**Given exercise:**
Answer these questions from the text on the 1970 New South Wales Open:
1. At which venue was the tournament played?
2. Who won the men's doubles?
3. How much first-prize money did Rod Laver receive?

**Passage given:**

◇ ◇ ◇ ◇

- Date: 16–22 March
- Edition: 78th
- Prize money: AUS$25,000
- Surface: Grass / outdoor
- Location: Sydney, Australia
- Venue: White City Stadium

Champions

Men's singles
- Rod Laver

Women's singles
- Billie Jean King

Men's doubles
- Ken Rosewall / Fred Stolle
- ← 1969 · New South Wales Open · 1971 →

= 1970 New South Wales Open =

The 1970 New South Wales Open, also known by its sponsored name Dunlop Open, was a combined men's and women's tennis tournament played on outdoor grass courts at the White City Stadium in Sydney, Australia. The tournament was held from 16 March through 22 March 1970. It was the 78th edition of the event and the second held in the Open era of tennis. The men's event consisted of a singles and doubles competition while the women only played a singles competition. The singles titles were won by Billie Jean King and Rod Laver who were both seeded first. It was Laver's second singles title after 1961 and he won AUS$5,000 first-prize money.

◇ ◇ ◇ ◇

**Material provided:**

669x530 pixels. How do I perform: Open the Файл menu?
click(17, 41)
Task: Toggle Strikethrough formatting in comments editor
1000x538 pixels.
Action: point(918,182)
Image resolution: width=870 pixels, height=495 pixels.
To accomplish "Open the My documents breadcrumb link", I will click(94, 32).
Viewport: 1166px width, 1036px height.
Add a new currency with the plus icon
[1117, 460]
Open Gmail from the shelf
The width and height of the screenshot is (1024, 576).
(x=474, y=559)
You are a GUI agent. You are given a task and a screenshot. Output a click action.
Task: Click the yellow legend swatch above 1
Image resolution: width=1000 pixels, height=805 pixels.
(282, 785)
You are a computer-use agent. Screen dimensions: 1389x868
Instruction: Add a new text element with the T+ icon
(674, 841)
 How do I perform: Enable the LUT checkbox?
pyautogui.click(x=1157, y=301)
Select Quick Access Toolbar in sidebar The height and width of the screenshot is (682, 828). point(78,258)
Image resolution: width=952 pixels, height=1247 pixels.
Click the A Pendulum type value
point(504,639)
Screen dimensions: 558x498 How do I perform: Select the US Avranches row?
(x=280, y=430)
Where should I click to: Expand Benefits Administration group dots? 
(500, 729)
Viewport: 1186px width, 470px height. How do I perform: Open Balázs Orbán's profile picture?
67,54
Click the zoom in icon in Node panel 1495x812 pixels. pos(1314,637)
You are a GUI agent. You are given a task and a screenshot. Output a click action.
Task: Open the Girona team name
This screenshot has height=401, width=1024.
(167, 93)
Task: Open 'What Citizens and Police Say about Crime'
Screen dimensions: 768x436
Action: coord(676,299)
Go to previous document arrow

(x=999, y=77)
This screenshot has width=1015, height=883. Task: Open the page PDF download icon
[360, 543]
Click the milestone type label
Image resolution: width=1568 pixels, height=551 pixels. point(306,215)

◇ ◇ ◇ ◇

**Result of the exercise:**
1. White City Stadium
2. Ken Rosewall and Fred Stolle
3. AUS$5,000